Margit Carstensen

Margit Carstensen
Born Margit Carstensen
(1940-02-29) 29 February 1940
Kiel, Germany
Occupation Theatre and Film Actress
Awards

German Film Award (Gold) – Best Actress
1973 The Bitter Tears of Petra von Kant

Bavarian Film Award – Best Actress
2002 Scherbentanz

Margit Carstensen (born 29 February 1940) is a German theatre and film actress, best known outside Germany for roles in the works of film director Rainer Werner Fassbinder.

Theater career

Margit Carstensen is the daughter of a physician, and was born and raised in the north-German city of Kiel. Upon graduation from the local high school in 1958, she studied acting at the Hochschule für Musik und Theater Hamburg.[1] This education led to her first stage appearances in Kleve, Heilbronn, Münster and Braunschweig. In 1965 Margit Carstensen received a four-year engagement with the Deutsches Schauspielhaus (German Playhouse) in Hamburg. There she played leading roles in plays by John Osborne and the classical Spanish playwright Lope de Vega.

****************************************

STATED EXERCISE A>
Rewrite the data listing as a numbered list, from the line with "Click the incorrect X icon for Part C" up to and including the last line of the listing, omitting blank lines and pictures.
The text on Margit Carstensen and the data listing were taken from separate, unrelated sources.

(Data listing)
****************************************

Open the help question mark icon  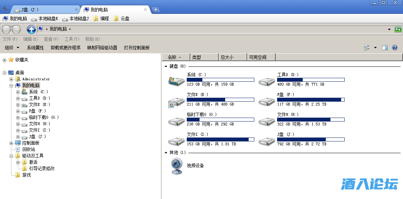point(394,48)
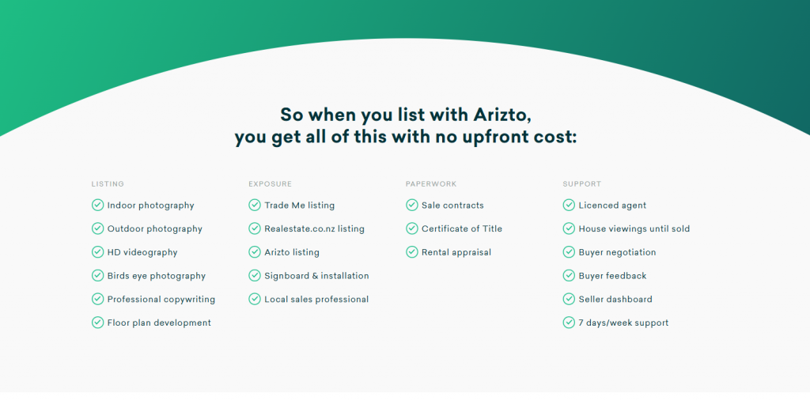Click the Arizto listing item text
The width and height of the screenshot is (810, 400).
pos(292,252)

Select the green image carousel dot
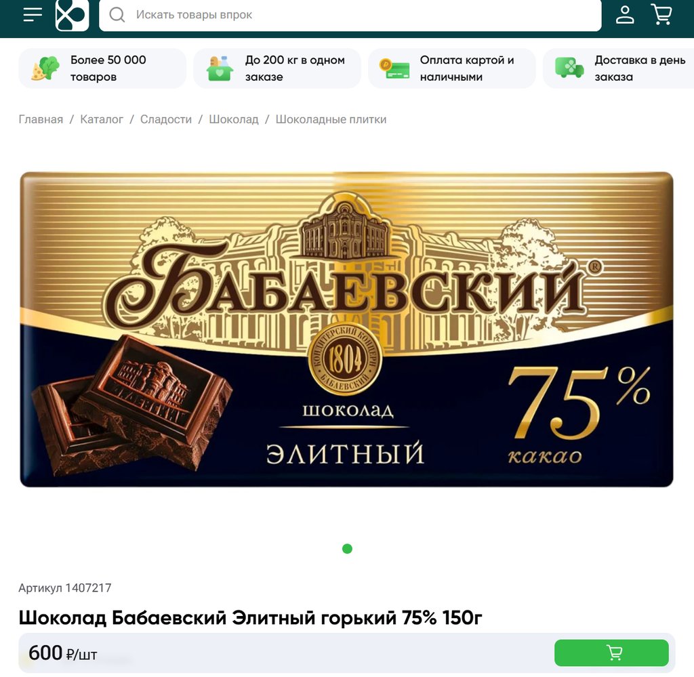click(x=348, y=549)
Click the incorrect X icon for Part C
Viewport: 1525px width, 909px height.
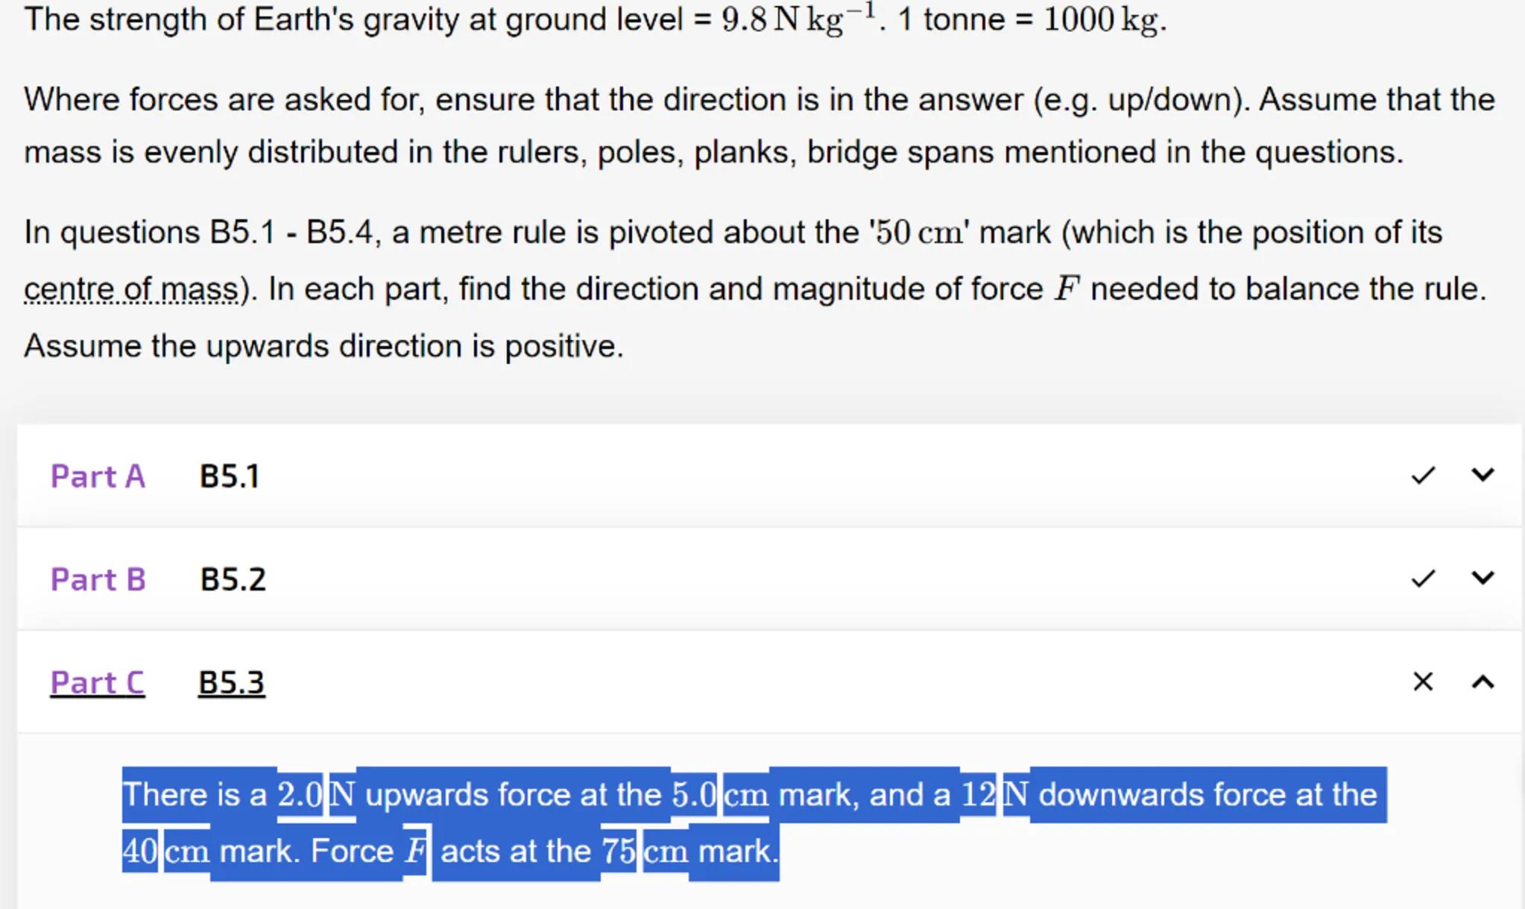point(1423,682)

****************************************

STATED EXERCISE B>
Summarize the text on Margit Carstensen in two sentences.

RESPONSE A>
1. Click the incorrect X icon for Part C
2. Viewport: 1525px width, 909px height.
3. point(1423,682)

RESPONSE B>
Margit Carstensen, born 29 February 1940 in Kiel, is a German theatre and film actress best known outside Germany for roles in the works of Rainer Werner Fassbinder. After studying acting at the Hochschule für Musik und Theater Hamburg, she began a four-year engagement with the Deutsches Schauspielhaus in Hamburg in 1965, where she played leading roles in plays by John Osborne and Lope de Vega.